Armstrong has that positive and ambitious attitude daily.
“I can’t let cancer beat me. You sit there and go to chemo, get your premeds, get hooked up to the machine with my port –do the first medicine, the second medicine, the third and fourth, and then they tell me to rest. What am I resting for? I’m good. Since I’m much younger than most people, I have a lot of energy. But like I said, it’s a mind game. If I can get up, then I’m getting up. I’m not laying here all day—it’s just not me.”
Continuing to fight this battle, Armstrong understands things could have been different. She has words of advice for others.
“The lump on my neck—I could have clearly ignored it because it never bothered me. If you feel something, go get checked,” says Armstrong. “You just have to stay motivated. I have so much support from my family at home and my mom always wants to be here, but sometimes I just want to be by myself. You have to do what you have to do.”
This experience with Hodgkin’s Lymphoma has put life into perspective for Armstrong, but the good news is, she never feels alone and understands the support she has here at West Virginia University.
“Being in my last semester here, and I know the things that I want to do and still want to get those things done. I still want to graduate, I still want to go to grad school and I still want to travel and continue my life. I’m 22 years old.
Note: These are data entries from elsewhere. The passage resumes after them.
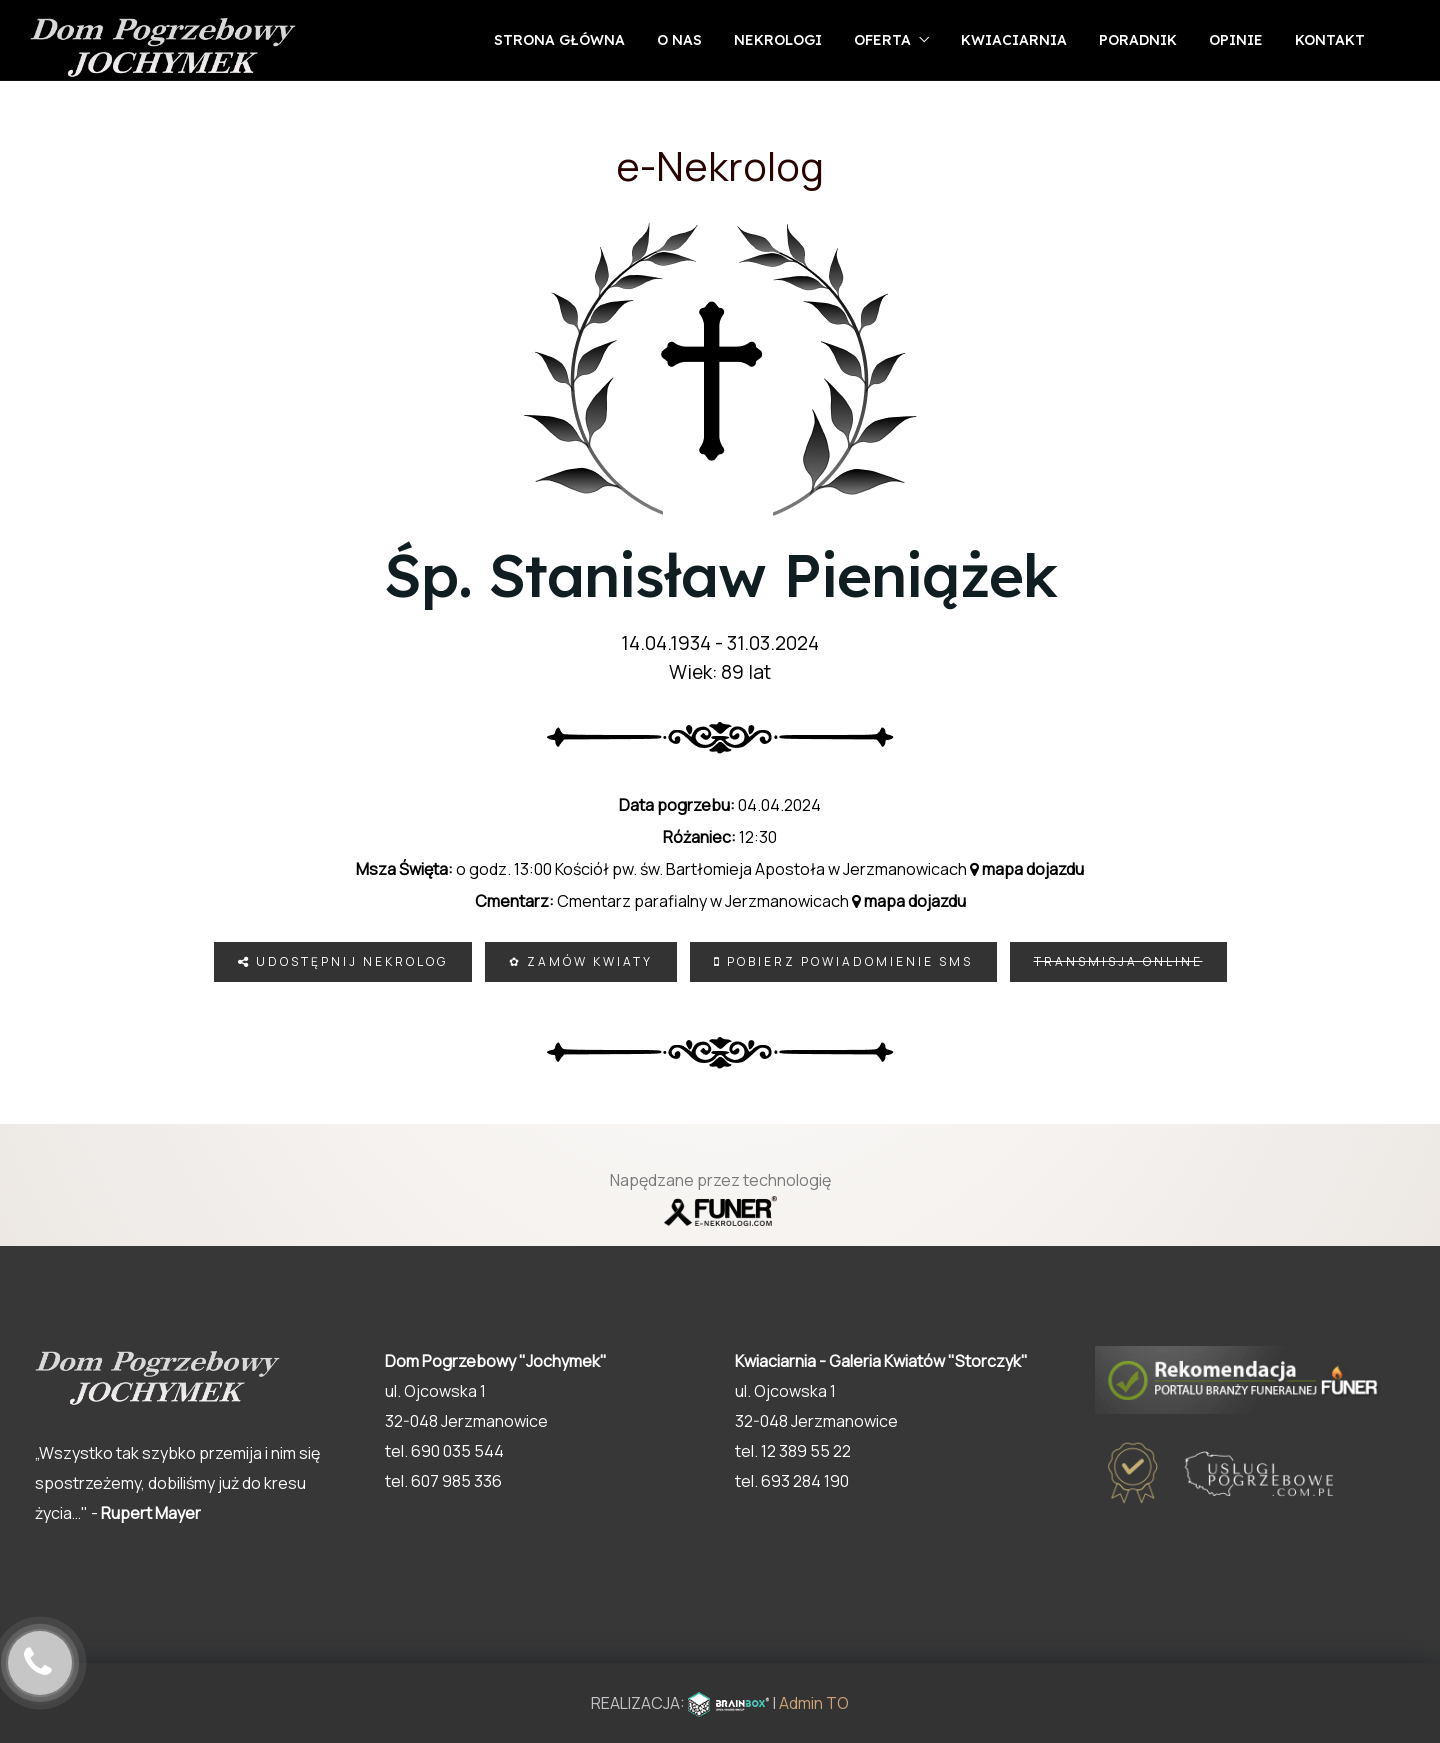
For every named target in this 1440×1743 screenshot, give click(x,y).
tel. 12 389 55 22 (793, 1451)
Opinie (1236, 40)
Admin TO (814, 1703)
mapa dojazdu (1027, 869)
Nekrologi (778, 40)
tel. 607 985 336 (443, 1481)
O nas (679, 40)
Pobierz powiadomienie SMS (843, 961)
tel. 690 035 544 (444, 1451)
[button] (1380, 1639)
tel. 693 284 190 (792, 1481)
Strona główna (559, 40)
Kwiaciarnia (1014, 40)
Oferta (882, 40)
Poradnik (1138, 40)
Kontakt (1330, 40)
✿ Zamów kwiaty (581, 961)
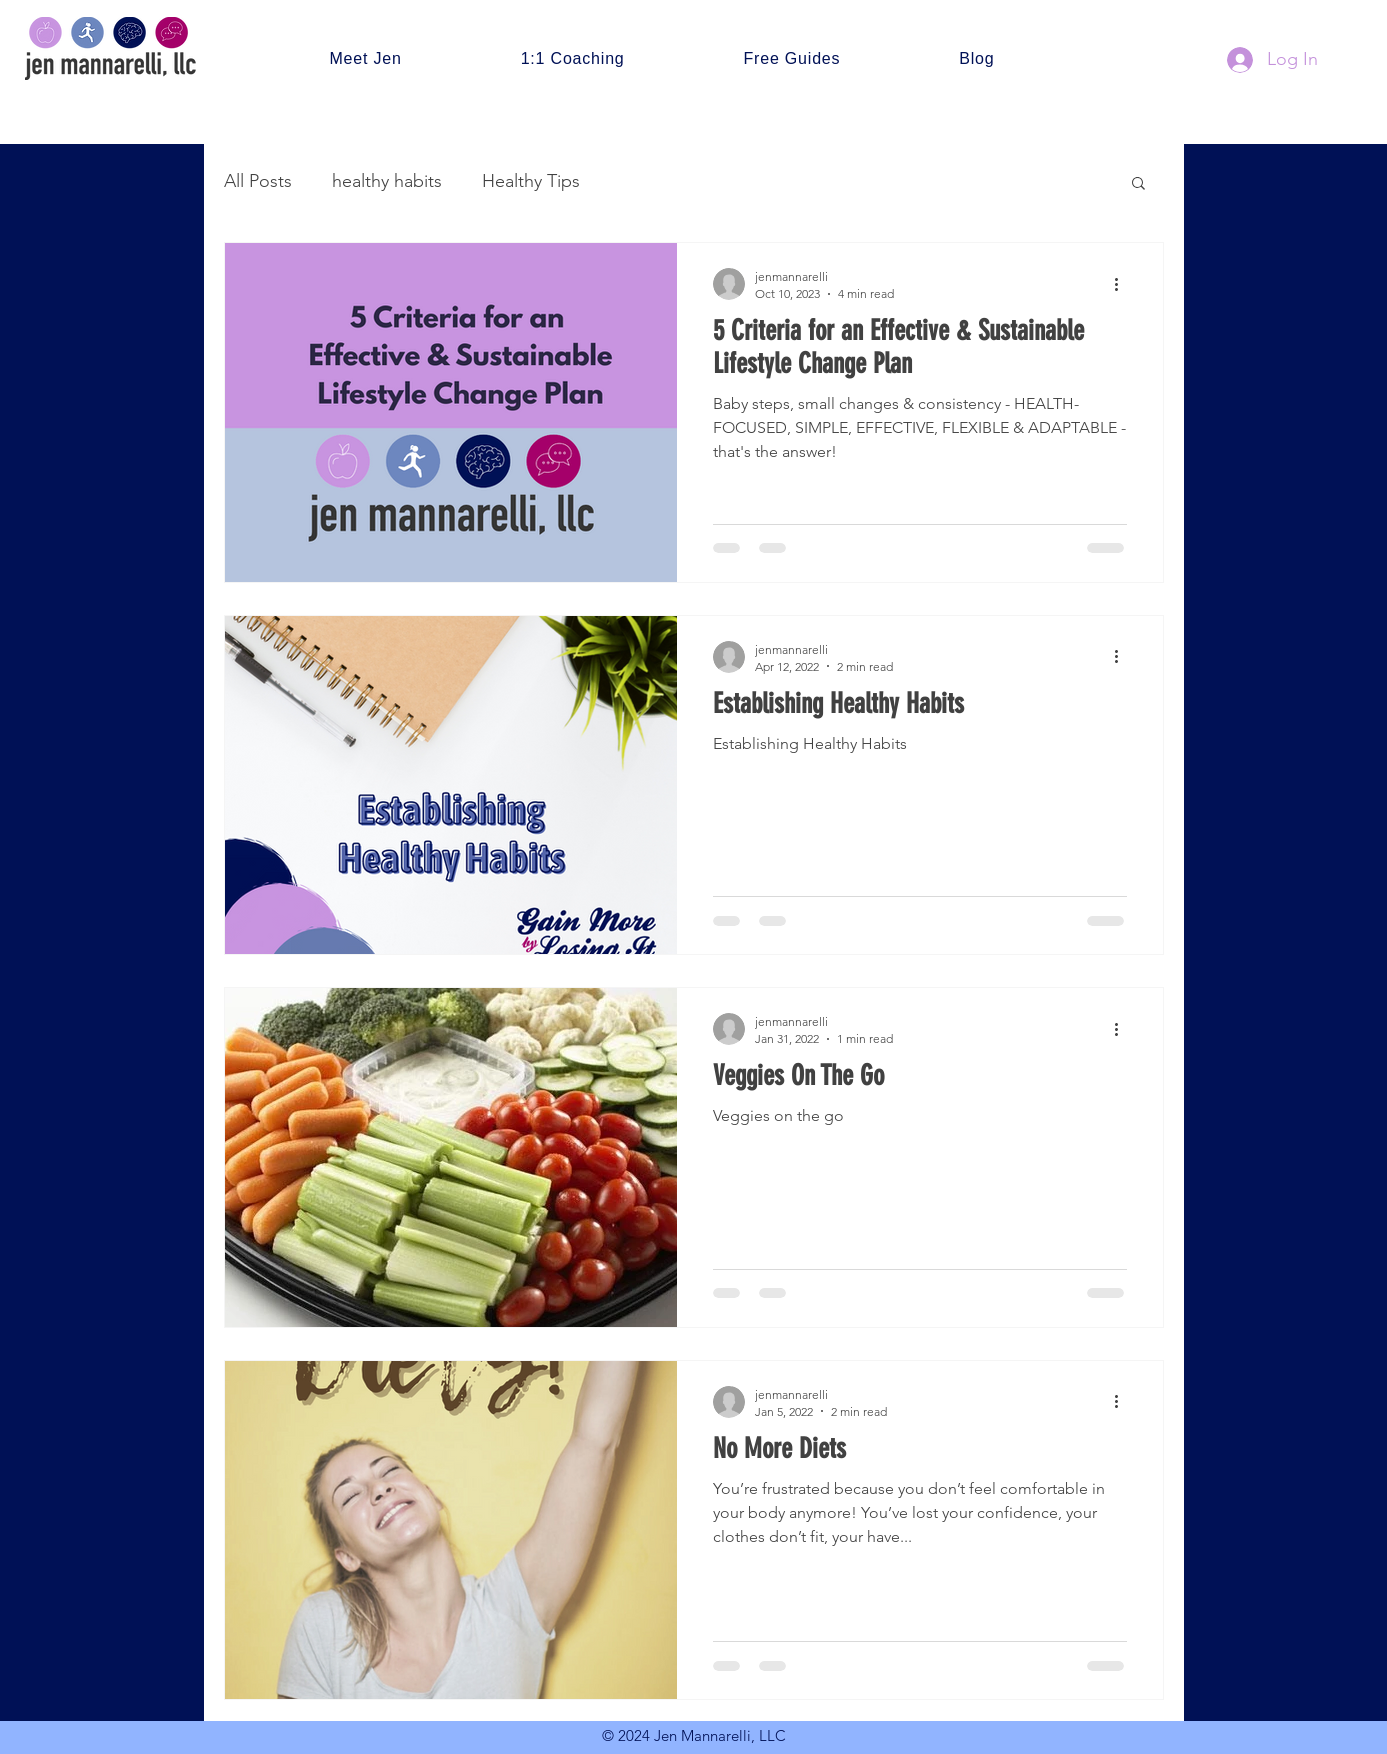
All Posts (258, 181)
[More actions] (1124, 284)
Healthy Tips (531, 181)
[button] (1138, 184)
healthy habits (387, 181)
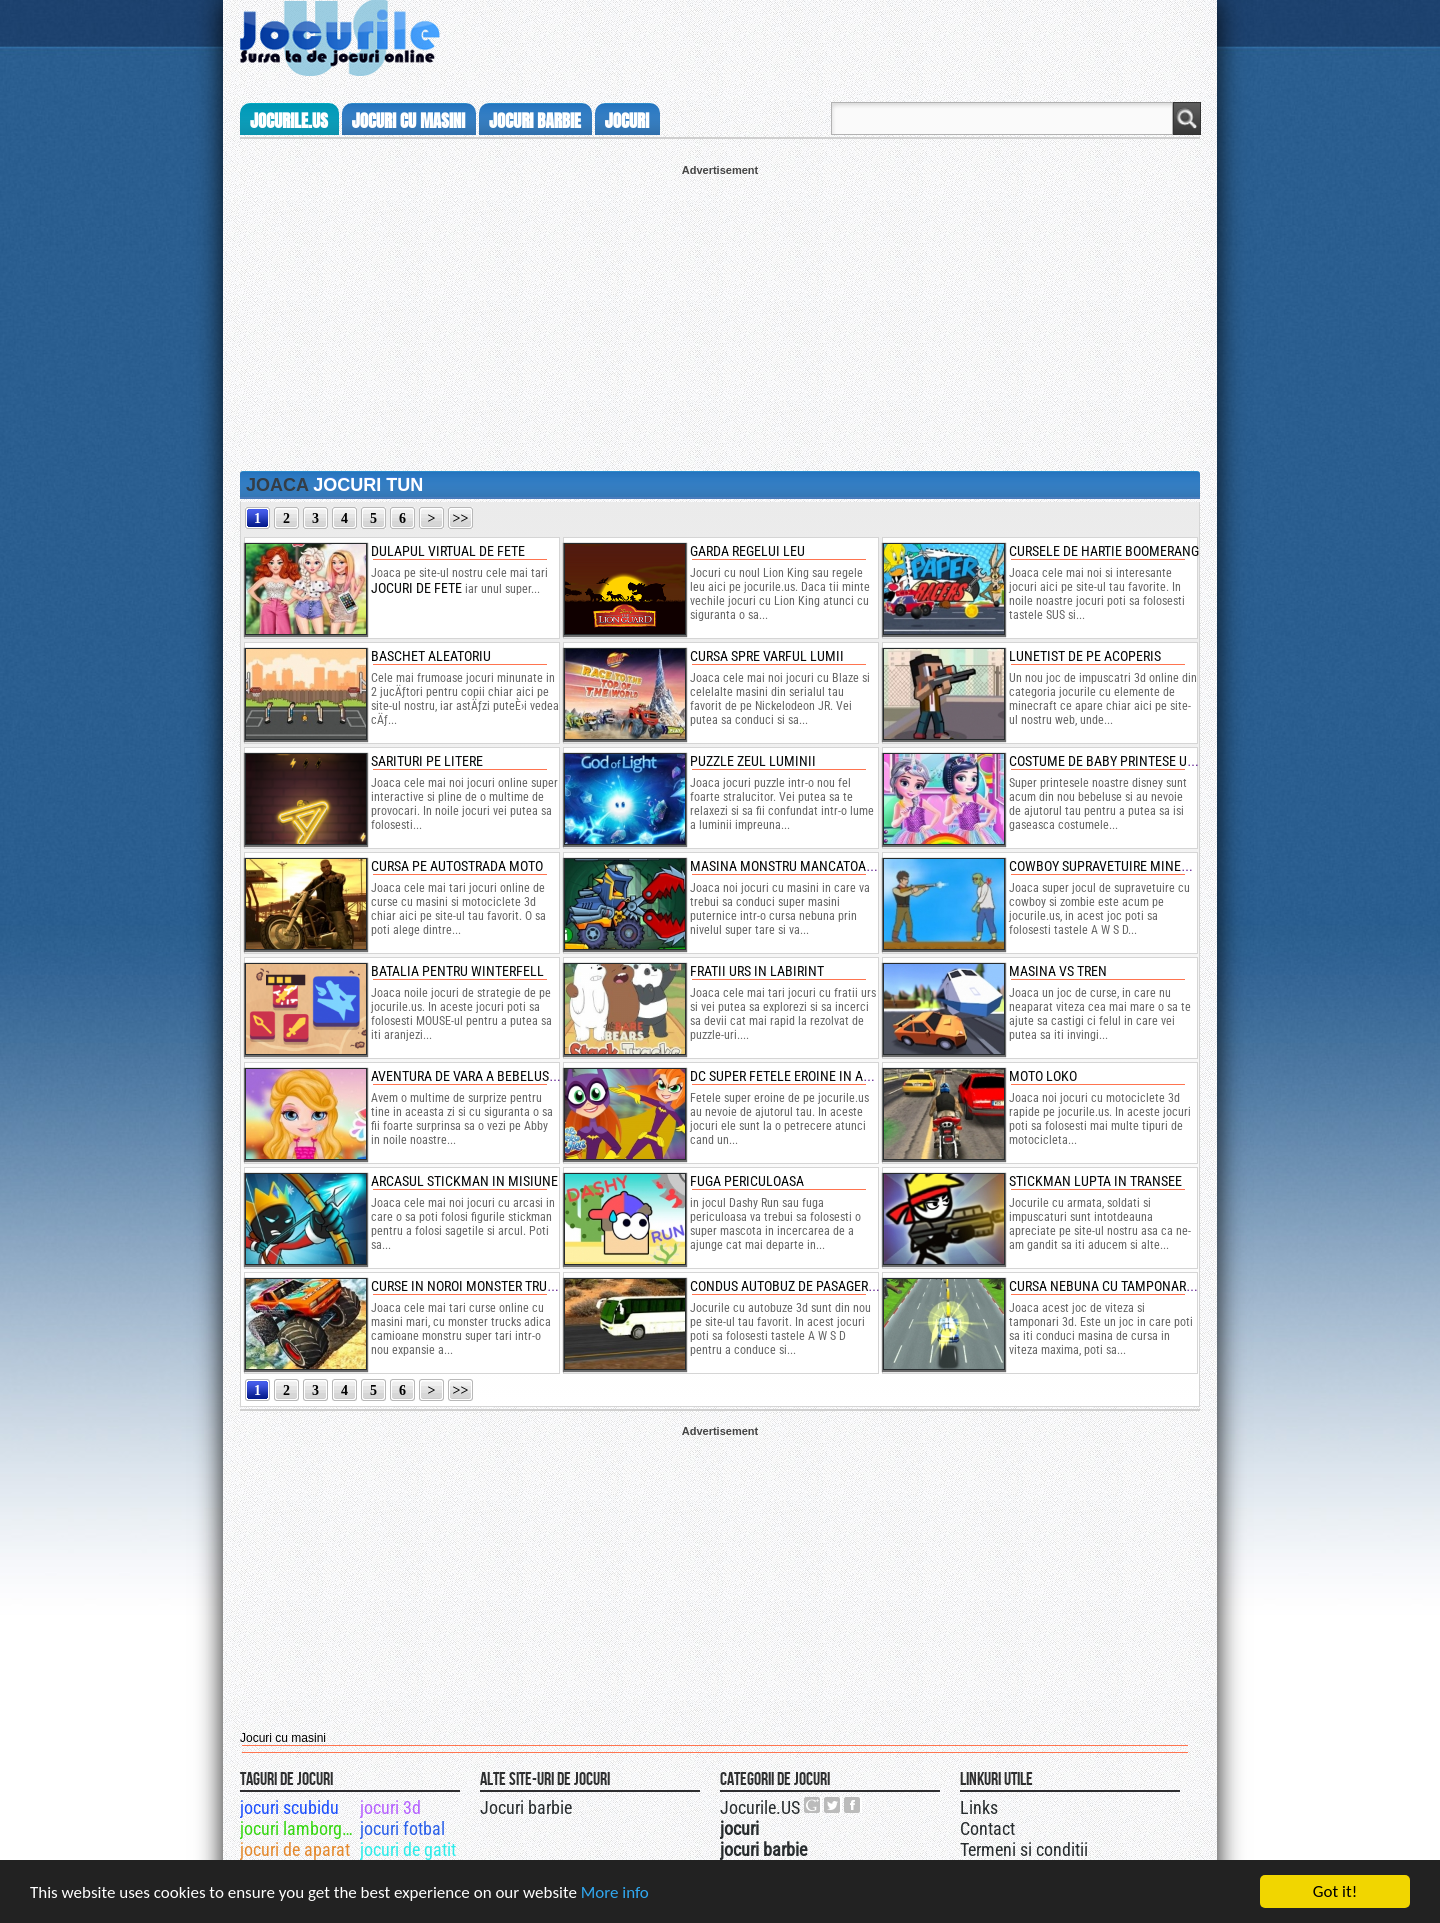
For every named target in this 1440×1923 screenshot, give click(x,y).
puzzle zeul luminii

Am I supposed to let cancer beat me?
“Let’s just say I have a good team. I have a support team, and I believe I have been blessed to have been diagnosed and have basketball. Without being around basketball I don’t know how it would be right now—I don’t. I’m still able to travel, mess with the girls and be me. It makes you look at life different. You know, you complain about the little things, and you never know what can happen to you. You just never know. People have it so much worse than you. To complain about the littlest things—it could be worse—you never know.”